La storia di Fulvio D.A., soggetto ad altissimo rischio rimasto paucisintomatico: «Quell’ora di trattamento ha cambiato il mio destino»
Lo sa bene il rischio che ha corso Fulvio D.A., cinquantenne napoletano impiegato in una ditta edile. Lo aveva capito subito che quei brividi di freddo all’improvviso, in piena notte, di ritorno da una trasferta di lavoro, potevano significare un punto di non ritorno per chi, come lui, l’ago della bilancia non lo vedeva scendere da tempo sotto i 130 chili.
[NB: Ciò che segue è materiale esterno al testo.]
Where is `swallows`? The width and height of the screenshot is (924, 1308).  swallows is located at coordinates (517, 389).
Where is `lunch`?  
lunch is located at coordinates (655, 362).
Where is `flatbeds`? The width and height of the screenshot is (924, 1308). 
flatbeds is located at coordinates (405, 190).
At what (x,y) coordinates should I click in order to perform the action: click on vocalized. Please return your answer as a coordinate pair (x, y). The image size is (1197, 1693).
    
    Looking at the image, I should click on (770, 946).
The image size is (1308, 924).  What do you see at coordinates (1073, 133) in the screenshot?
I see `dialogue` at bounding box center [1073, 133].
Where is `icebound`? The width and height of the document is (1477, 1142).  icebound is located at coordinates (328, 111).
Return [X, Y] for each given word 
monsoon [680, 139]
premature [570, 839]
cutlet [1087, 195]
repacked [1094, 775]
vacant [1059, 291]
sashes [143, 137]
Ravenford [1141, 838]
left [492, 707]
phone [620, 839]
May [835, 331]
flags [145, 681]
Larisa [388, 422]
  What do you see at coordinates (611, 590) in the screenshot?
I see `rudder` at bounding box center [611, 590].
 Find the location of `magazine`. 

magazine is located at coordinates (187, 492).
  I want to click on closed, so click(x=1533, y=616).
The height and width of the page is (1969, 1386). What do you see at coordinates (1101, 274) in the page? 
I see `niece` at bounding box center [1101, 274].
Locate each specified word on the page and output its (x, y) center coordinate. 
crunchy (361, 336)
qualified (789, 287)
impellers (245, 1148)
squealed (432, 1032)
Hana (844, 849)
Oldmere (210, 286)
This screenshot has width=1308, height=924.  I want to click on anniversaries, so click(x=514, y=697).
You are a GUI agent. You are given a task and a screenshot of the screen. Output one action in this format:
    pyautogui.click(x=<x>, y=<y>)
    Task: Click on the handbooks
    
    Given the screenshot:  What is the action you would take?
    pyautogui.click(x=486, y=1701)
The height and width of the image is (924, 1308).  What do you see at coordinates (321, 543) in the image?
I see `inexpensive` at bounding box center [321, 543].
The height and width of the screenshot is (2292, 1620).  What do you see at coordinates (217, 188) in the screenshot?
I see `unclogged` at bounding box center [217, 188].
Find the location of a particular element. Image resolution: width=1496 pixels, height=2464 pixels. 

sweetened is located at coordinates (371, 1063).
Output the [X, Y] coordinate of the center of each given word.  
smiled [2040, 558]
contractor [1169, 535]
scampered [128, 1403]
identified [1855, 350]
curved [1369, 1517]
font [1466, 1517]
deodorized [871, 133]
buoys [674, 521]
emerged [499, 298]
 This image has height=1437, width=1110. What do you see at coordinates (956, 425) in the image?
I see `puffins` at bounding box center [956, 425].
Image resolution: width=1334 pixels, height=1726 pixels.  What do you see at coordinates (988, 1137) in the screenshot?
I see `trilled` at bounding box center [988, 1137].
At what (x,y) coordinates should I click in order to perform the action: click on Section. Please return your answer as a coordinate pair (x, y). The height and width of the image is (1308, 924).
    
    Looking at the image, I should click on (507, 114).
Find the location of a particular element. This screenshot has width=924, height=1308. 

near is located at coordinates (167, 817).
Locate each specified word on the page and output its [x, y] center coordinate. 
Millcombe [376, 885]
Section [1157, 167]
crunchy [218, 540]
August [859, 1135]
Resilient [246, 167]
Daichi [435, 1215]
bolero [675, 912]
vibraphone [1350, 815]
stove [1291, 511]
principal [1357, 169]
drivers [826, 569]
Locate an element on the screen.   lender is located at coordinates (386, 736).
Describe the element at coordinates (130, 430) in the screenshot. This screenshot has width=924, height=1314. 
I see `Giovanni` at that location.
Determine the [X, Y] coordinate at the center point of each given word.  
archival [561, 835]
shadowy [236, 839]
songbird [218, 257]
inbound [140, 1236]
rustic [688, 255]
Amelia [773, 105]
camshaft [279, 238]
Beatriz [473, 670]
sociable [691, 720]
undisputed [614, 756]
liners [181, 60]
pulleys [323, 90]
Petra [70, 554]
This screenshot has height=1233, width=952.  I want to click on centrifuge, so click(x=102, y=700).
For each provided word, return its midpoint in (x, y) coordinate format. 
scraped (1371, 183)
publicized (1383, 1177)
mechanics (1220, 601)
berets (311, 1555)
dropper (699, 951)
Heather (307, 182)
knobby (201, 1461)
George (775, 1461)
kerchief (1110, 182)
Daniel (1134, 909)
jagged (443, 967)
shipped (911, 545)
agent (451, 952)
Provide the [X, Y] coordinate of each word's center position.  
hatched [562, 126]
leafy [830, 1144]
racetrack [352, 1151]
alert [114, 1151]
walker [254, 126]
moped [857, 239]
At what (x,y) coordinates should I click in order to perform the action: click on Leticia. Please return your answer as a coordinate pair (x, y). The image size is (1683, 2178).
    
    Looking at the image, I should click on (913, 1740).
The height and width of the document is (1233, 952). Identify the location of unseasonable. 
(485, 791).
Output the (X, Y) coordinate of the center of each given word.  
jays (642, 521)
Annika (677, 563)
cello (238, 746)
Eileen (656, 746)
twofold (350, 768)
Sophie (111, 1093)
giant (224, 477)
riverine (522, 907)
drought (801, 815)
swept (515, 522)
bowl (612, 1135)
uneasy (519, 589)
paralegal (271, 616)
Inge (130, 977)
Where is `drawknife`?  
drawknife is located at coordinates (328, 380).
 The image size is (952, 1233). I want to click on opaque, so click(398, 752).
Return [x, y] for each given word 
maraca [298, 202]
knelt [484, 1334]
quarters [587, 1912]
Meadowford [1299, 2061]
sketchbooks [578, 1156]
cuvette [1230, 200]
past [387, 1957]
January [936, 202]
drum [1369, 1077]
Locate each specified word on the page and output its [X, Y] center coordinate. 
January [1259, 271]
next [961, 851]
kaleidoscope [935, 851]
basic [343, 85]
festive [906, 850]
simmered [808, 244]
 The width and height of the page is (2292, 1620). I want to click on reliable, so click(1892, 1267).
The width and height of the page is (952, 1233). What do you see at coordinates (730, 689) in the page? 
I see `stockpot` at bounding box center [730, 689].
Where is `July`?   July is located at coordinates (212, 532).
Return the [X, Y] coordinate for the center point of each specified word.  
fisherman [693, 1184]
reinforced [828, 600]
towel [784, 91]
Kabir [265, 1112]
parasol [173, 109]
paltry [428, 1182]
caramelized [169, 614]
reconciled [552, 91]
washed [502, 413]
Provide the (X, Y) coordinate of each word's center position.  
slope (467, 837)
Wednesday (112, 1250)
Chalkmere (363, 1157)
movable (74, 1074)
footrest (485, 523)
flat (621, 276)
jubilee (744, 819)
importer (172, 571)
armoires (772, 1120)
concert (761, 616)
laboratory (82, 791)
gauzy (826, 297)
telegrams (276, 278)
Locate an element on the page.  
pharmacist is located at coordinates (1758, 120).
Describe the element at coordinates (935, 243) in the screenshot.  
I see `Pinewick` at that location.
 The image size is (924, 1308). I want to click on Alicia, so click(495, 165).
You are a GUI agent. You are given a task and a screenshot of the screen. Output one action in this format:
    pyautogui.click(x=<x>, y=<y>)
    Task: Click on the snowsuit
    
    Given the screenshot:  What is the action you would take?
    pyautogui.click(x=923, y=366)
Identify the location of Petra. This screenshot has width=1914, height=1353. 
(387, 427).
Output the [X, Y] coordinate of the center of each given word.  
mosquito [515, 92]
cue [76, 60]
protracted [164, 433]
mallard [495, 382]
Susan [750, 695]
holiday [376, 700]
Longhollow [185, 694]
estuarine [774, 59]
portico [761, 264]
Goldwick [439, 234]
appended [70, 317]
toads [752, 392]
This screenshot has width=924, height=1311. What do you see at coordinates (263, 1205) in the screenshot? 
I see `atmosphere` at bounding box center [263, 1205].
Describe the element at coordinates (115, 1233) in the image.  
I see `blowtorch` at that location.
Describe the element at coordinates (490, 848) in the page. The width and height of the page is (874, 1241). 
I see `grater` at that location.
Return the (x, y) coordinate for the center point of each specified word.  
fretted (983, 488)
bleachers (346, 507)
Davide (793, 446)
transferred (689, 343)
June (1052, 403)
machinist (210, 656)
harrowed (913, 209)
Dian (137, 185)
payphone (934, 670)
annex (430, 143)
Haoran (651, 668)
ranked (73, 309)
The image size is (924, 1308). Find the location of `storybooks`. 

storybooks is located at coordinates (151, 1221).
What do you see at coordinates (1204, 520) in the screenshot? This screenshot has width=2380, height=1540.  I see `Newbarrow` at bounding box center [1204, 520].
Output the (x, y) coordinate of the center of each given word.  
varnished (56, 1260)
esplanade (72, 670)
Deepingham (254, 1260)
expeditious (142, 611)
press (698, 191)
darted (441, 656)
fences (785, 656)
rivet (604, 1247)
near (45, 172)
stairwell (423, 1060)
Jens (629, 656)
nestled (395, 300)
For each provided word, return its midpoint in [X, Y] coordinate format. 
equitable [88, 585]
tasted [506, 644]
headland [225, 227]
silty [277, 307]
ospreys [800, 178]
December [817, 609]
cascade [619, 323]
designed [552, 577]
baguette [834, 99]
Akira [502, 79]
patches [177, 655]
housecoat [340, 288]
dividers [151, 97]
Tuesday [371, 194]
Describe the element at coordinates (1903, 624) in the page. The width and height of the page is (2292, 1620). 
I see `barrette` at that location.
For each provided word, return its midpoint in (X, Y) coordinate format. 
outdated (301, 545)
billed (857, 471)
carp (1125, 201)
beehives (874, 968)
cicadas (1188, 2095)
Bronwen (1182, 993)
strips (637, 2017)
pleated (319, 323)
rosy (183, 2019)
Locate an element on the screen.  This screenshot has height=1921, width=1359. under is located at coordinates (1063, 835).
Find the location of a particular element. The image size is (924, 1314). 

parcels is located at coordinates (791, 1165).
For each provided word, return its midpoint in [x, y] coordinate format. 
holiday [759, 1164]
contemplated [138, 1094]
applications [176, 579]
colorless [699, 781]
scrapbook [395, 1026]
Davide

Fulvio D.A. ha fiducia nella scienza, nella medicina ufficiale, e si mantiene informato: motivo per cui sa bene che le sue condizioni fisiche rappresentano una delle più frequenti cause di decesso in caso di infezione da Covid-19. E oggi sa anche che probabilmente deve alla scienza e alla ricerca il fatto di aver superato la malattia indenne, praticamente asintomatico, grazie alla terapia con gli anticorpi monoclonali. Il destino ha voluto che lui fosse un candidato ideale da sottoporre al trattamento: contagiato, con alto fattore di rischio, ma in condizioni ancora discrete. Lo abbiamo raggiunto telefonicamente per ascoltare la sua esperienza.
«Non so come abbia fatto a contrarre il virus, sono sempre stato attento – esordisce -. Fatto sta che nella notte tra il 30 e il 31 marzo ho iniziato ad avere dei brividi di freddo, inconfondibili: ero febbricitante. Il termometro segnava 38.5, ho preso una Tachipirina e la mattina sono andato immediatamente a fare un tampone. Che è risultato positivo. Mi metto subito in quarantena, fortunatamente ho un appartamento piuttosto grande e ho potuto isolarmi. Sono riuscito a non contagiare nessuno, né i miei colleghi né mia moglie, e questo è stato un grande sollievo».
«Sono stato subito assistito da remoto dal mio medico di famiglia e in presenza dalle USCA, in modo puntuale e costante. La mia saturazione si stava un po’ abbassando – continua a raccontare – e sono stato aiutato con una bombola di ossigeno, probabilmente anche in quanto soggetto a rischio: peso 130 chili, rientro quindi nella categoria degli obesi».
«Questo fattore, unito al fatto che non presentavo ancora sintomi severi, ha fatto sì che il personale USCA facesse richiesta per candidarmi al trattamento a base di anticorpi monoclonali. La mattina dopo – prosegue – sono stato contattato dall’Ospedale del Mare di Napoli per l’adesione al trattamento. Non ci ho pensato due volte a rispondere di sì: ho sempre avuto fiducia nella scienza, e nelle mie condizioni sapevo che potevo solo trarne giovamento. Insomma – osserva – se avevo un’occasione per non rischiare di finire intubato da lì a pochi giorni, era quella. Meglio coglierla al volo. Il giorno dopo sono stato prelevato da un’ambulanza e portato all’Ospedale del Mare».
«È stato rapido e indolore – afferma Fulvio D.A. -. Mi hanno praticato l’infusione tramite flebo, è durata un’oretta. Successivamente sono stato un paio d’ore sotto controllo, con l’infermiere seduto di fronte a me, per accertarsi che non insorgessero effetti collaterali. Passate le due ore, sono stato riaccompagnato a casa con l’ambulanza. Dopodiché sono stato bene».
«È vero, ero paucisintomatico prima di iniziare il trattamento. Ma innanzitutto, date le mie condizioni è probabile che mi sarei aggravato. Ma la cosa per me sorprendente è stata che nel giro di pochissimi giorni mi sono negativizzato. La maggior parte delle persone che conosco – osserva – che ha contratto il Covid in maniera anche asintomatica o paucisintomatica, ha impiegato settimane per vedere finalmente il tampone negativo. Ad oggi semplicemente mi è stato sconsigliato di fare attività fisica per un po’ e di adottare alcuni accorgimenti nella posizione durante il sonno, per non stressare i polmoni e favorire l’ossigenazione. Ma sto bene – aggiunge – e sono guarito senza complicazioni: una rarità per un soggetto fragile come me. E tutto questo lo devo alla ricerca. Il vaccino? Mi hanno detto che in quanto paziente Covid dovrò aspettare alcuni mesi – conclude – ma appena sarà il mio turno correrò a farlo. Qualunque esso sia».